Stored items
□ □ □ □ □ □ □

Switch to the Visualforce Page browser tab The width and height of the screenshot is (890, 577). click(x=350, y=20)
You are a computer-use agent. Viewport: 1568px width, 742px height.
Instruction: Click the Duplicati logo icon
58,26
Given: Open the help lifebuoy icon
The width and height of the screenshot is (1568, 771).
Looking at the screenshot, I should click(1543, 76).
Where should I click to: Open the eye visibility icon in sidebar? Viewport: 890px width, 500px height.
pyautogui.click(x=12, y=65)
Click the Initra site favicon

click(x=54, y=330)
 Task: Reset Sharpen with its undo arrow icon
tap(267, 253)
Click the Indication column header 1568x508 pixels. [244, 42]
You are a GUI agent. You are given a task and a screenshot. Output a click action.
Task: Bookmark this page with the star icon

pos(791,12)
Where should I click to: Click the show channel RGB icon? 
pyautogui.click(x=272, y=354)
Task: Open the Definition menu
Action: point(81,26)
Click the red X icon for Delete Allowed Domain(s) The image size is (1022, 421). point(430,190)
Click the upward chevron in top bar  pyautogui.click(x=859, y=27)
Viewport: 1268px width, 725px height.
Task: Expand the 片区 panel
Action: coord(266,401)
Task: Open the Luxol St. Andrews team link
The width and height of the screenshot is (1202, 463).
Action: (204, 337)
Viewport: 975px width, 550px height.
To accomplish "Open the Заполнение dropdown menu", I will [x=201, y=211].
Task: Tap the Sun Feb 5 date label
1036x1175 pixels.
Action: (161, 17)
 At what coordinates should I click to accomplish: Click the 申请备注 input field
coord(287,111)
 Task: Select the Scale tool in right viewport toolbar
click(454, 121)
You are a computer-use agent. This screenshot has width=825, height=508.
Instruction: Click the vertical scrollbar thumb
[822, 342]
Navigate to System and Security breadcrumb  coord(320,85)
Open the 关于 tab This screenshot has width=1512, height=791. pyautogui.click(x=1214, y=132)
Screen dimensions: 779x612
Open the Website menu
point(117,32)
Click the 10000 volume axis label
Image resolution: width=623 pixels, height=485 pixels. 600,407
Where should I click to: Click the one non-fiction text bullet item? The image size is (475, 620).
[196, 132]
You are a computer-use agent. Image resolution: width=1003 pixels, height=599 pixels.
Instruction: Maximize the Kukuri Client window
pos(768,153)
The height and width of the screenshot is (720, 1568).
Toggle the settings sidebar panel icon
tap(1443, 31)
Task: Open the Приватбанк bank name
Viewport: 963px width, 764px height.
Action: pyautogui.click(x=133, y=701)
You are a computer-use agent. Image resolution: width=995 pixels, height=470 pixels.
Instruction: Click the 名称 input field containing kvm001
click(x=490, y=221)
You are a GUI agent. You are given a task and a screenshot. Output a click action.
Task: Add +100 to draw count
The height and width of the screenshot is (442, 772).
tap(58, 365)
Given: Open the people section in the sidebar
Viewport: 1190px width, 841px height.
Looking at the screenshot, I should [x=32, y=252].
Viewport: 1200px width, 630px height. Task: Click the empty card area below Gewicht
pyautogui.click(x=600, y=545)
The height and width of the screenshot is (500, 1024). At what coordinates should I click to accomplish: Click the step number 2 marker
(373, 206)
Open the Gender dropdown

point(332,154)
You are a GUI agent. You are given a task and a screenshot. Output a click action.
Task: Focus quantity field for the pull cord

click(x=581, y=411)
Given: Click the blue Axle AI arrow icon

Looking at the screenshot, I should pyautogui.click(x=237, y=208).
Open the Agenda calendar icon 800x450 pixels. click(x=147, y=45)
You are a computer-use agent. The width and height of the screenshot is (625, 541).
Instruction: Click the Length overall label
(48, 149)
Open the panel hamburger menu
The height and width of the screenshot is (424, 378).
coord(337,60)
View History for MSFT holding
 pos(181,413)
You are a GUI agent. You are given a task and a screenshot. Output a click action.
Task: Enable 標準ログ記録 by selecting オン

□ □ □ □ □ □ □

Goal of the exercise
Copy each line of the data above without altering a single character.

Task result
Switch to the Visualforce Page browser tab The width and height of the screenshot is (890, 577). click(x=350, y=20)
You are a computer-use agent. Viewport: 1568px width, 742px height.
Instruction: Click the Duplicati logo icon
58,26
Given: Open the help lifebuoy icon
The width and height of the screenshot is (1568, 771).
Looking at the screenshot, I should click(1543, 76).
Where should I click to: Open the eye visibility icon in sidebar? Viewport: 890px width, 500px height.
pyautogui.click(x=12, y=65)
Click the Initra site favicon

click(x=54, y=330)
 Task: Reset Sharpen with its undo arrow icon
tap(267, 253)
Click the Indication column header 1568x508 pixels. [244, 42]
You are a GUI agent. You are given a task and a screenshot. Output a click action.
Task: Bookmark this page with the star icon

pos(791,12)
Where should I click to: Click the show channel RGB icon? 
pyautogui.click(x=272, y=354)
Task: Open the Definition menu
Action: point(81,26)
Click the red X icon for Delete Allowed Domain(s) The image size is (1022, 421). point(430,190)
Click the upward chevron in top bar  pyautogui.click(x=859, y=27)
Viewport: 1268px width, 725px height.
Task: Expand the 片区 panel
Action: coord(266,401)
Task: Open the Luxol St. Andrews team link
The width and height of the screenshot is (1202, 463).
Action: (204, 337)
Viewport: 975px width, 550px height.
To accomplish "Open the Заполнение dropdown menu", I will [x=201, y=211].
Task: Tap the Sun Feb 5 date label
1036x1175 pixels.
Action: (161, 17)
 At what coordinates should I click to accomplish: Click the 申请备注 input field
coord(287,111)
 Task: Select the Scale tool in right viewport toolbar
click(454, 121)
You are a computer-use agent. This screenshot has width=825, height=508.
Instruction: Click the vertical scrollbar thumb
[822, 342]
Navigate to System and Security breadcrumb  coord(320,85)
Open the 关于 tab This screenshot has width=1512, height=791. pyautogui.click(x=1214, y=132)
Screen dimensions: 779x612
Open the Website menu
point(117,32)
Click the 10000 volume axis label
Image resolution: width=623 pixels, height=485 pixels. 600,407
Where should I click to: Click the one non-fiction text bullet item? The image size is (475, 620).
[196, 132]
You are a computer-use agent. Image resolution: width=1003 pixels, height=599 pixels.
Instruction: Maximize the Kukuri Client window
pos(768,153)
The height and width of the screenshot is (720, 1568).
Toggle the settings sidebar panel icon
tap(1443, 31)
Task: Open the Приватбанк bank name
Viewport: 963px width, 764px height.
Action: pyautogui.click(x=133, y=701)
You are a computer-use agent. Image resolution: width=995 pixels, height=470 pixels.
Instruction: Click the 名称 input field containing kvm001
click(x=490, y=221)
You are a GUI agent. You are given a task and a screenshot. Output a click action.
Task: Add +100 to draw count
The height and width of the screenshot is (442, 772).
tap(58, 365)
Given: Open the people section in the sidebar
Viewport: 1190px width, 841px height.
Looking at the screenshot, I should [x=32, y=252].
Viewport: 1200px width, 630px height. Task: Click the empty card area below Gewicht
pyautogui.click(x=600, y=545)
The height and width of the screenshot is (500, 1024). At what coordinates should I click to accomplish: Click the step number 2 marker
(373, 206)
Open the Gender dropdown

point(332,154)
You are a GUI agent. You are given a task and a screenshot. Output a click action.
Task: Focus quantity field for the pull cord

click(x=581, y=411)
Given: Click the blue Axle AI arrow icon

Looking at the screenshot, I should pyautogui.click(x=237, y=208).
Open the Agenda calendar icon 800x450 pixels. click(x=147, y=45)
You are a computer-use agent. The width and height of the screenshot is (625, 541).
Instruction: Click the Length overall label
(48, 149)
Open the panel hamburger menu
The height and width of the screenshot is (424, 378).
coord(337,60)
View History for MSFT holding
 pos(181,413)
You are a GUI agent. You are given a task and a screenshot. Output a click action.
Task: Enable 標準ログ記録 by selecting オン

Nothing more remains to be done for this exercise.